### TASK BRIEF
Look below for the line that has "This screenshot has width=356, height=290."; output exactly from it through the line that has "The height and width of the screenshot is (737, 1582).", and leave the pictures out.

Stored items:
※ ※ ※

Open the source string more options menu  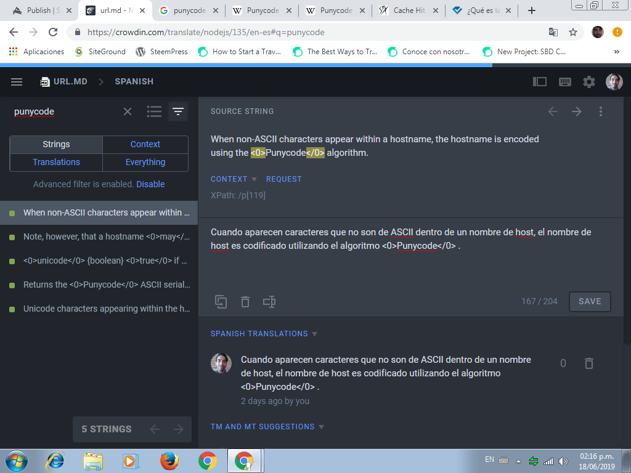pyautogui.click(x=601, y=111)

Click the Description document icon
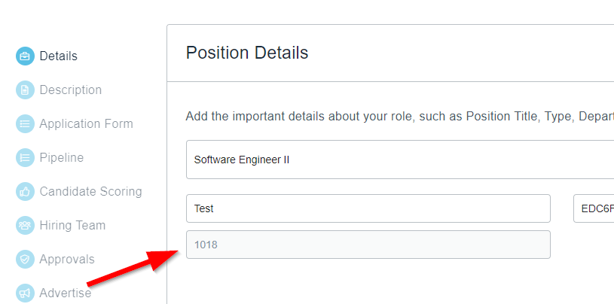pyautogui.click(x=25, y=90)
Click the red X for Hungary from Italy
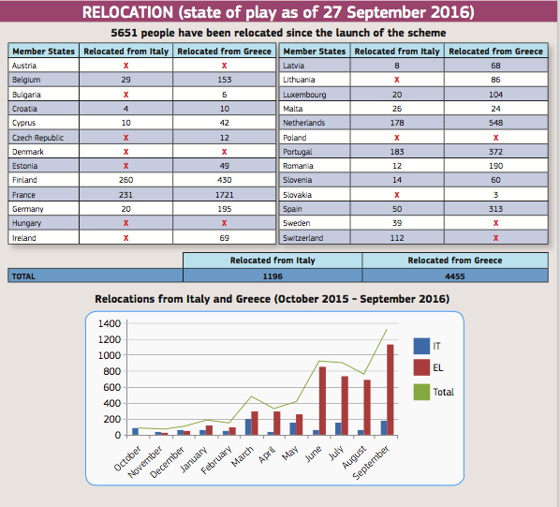The height and width of the screenshot is (507, 560). click(x=125, y=223)
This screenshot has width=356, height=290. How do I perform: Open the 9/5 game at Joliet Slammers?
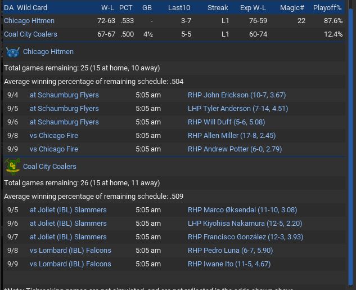coord(68,210)
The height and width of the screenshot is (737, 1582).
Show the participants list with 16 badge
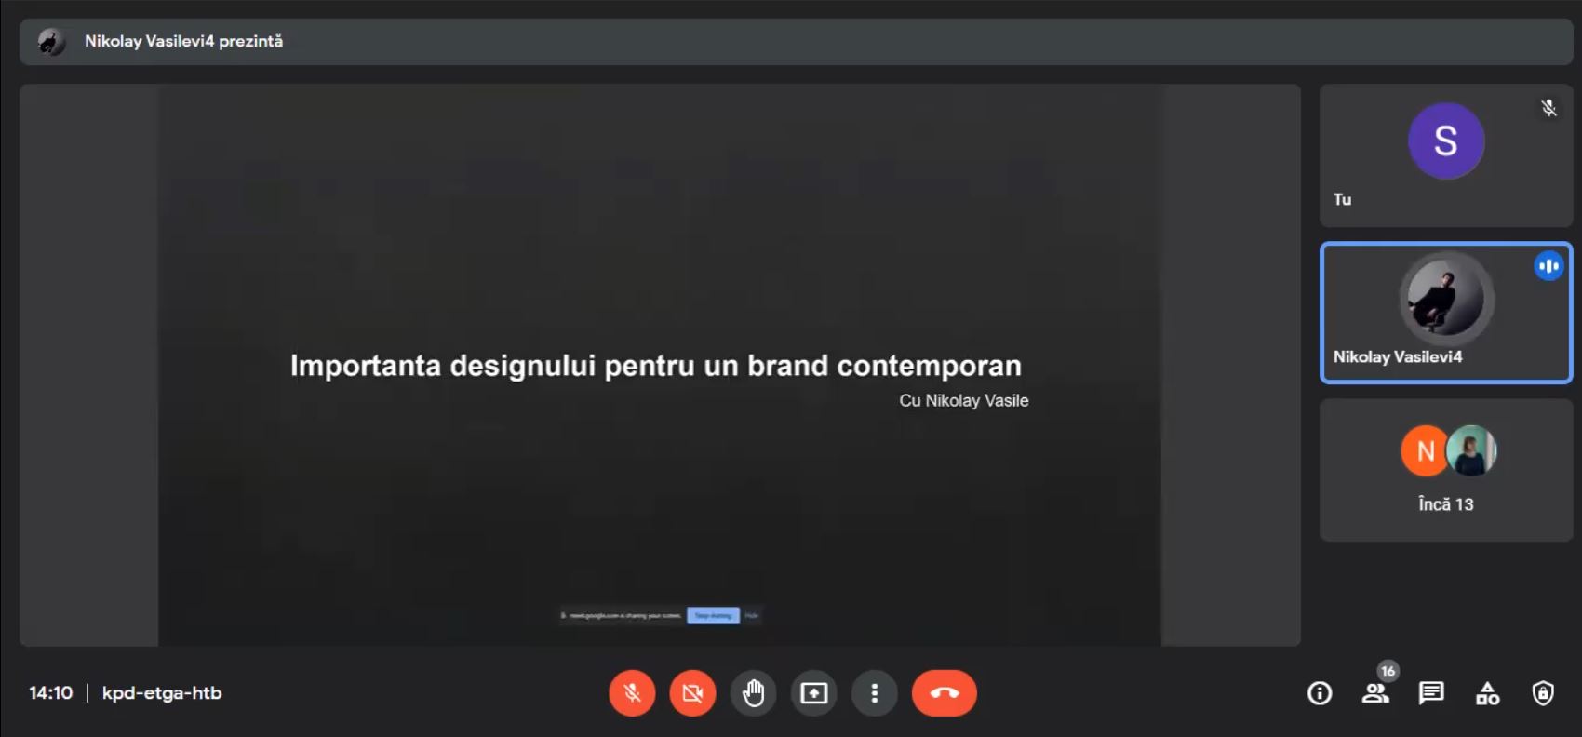pyautogui.click(x=1375, y=693)
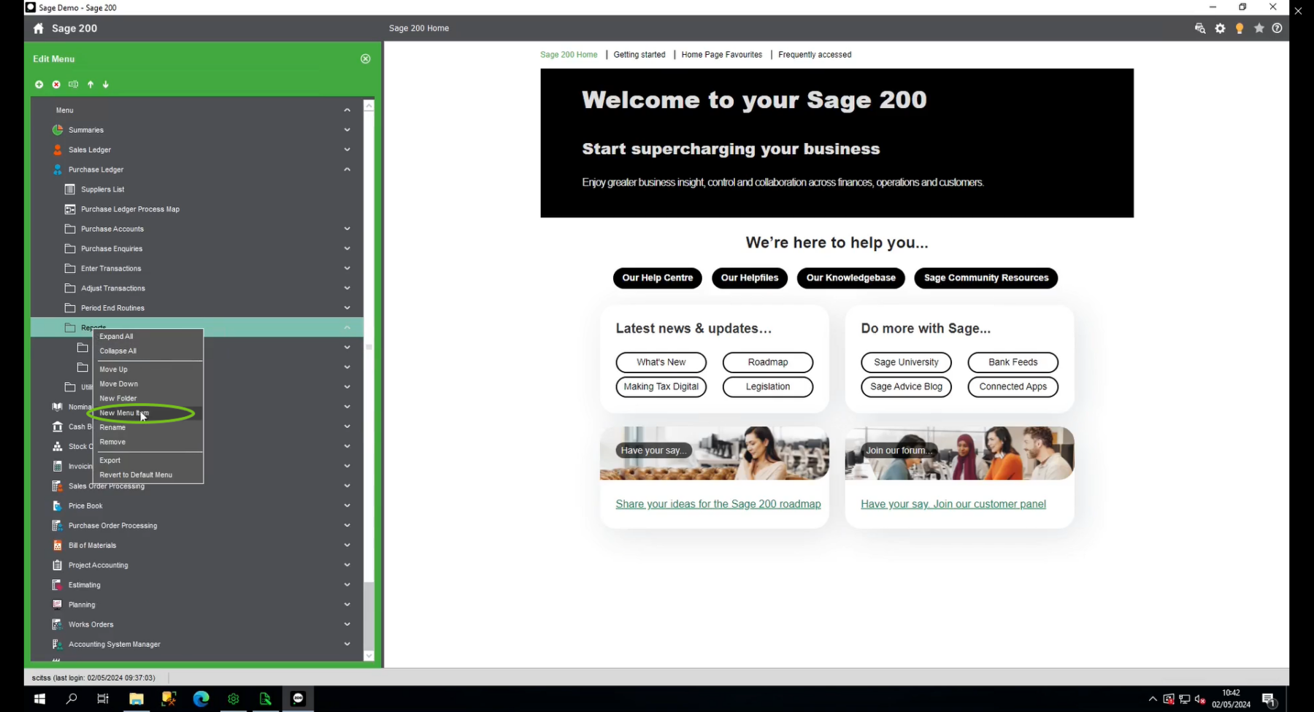This screenshot has width=1314, height=712.
Task: Select New Menu Item from context menu
Action: coord(124,413)
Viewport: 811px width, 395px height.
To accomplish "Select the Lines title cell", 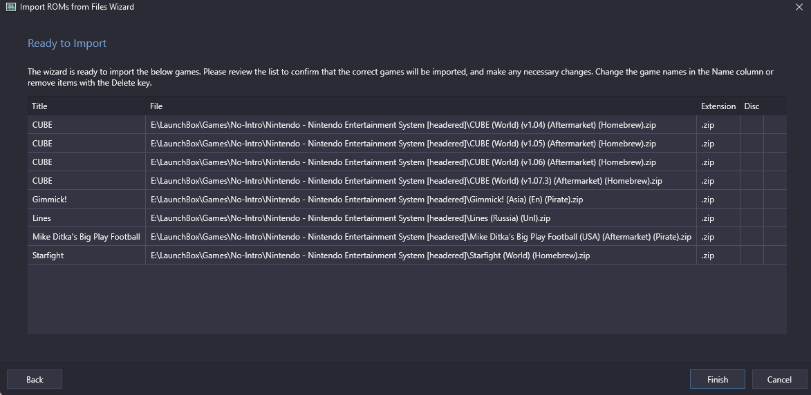I will pos(86,218).
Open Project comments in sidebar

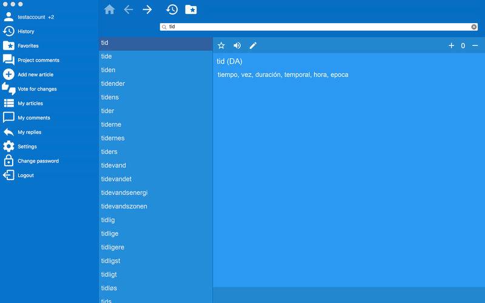tap(38, 60)
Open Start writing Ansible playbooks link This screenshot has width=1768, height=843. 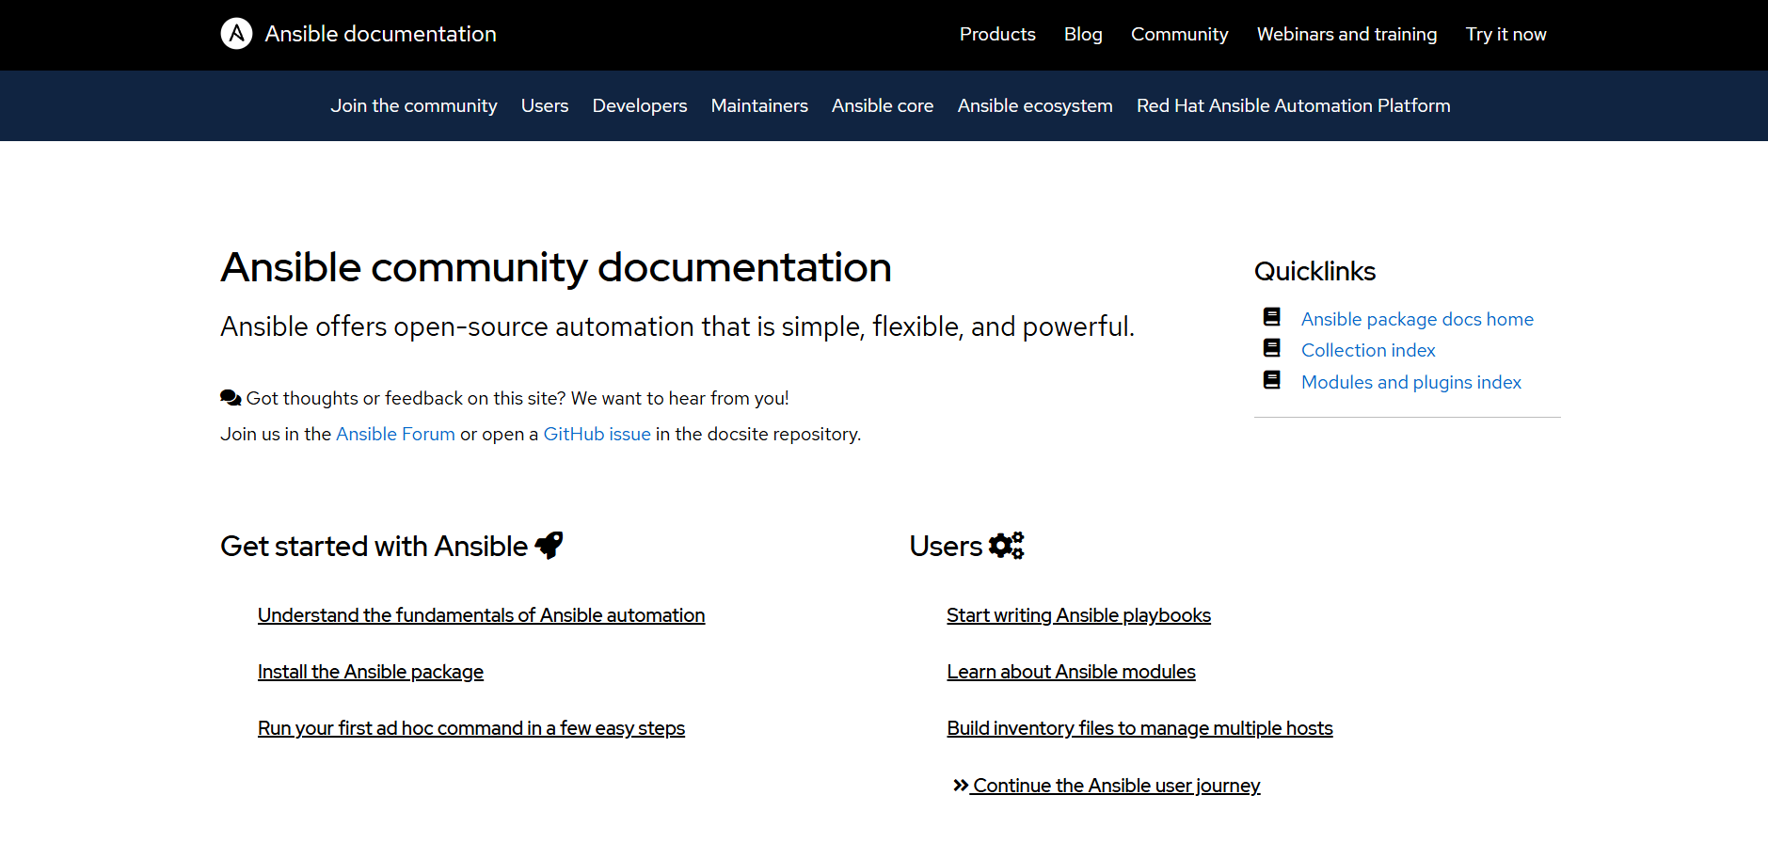1078,615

※ ※ ※

### SOLUTION TO THIS EXERCISE
This screenshot has width=356, height=290. How do I perform: Open the 9/5 game at Joliet Slammers?
coord(68,210)
The height and width of the screenshot is (737, 1582).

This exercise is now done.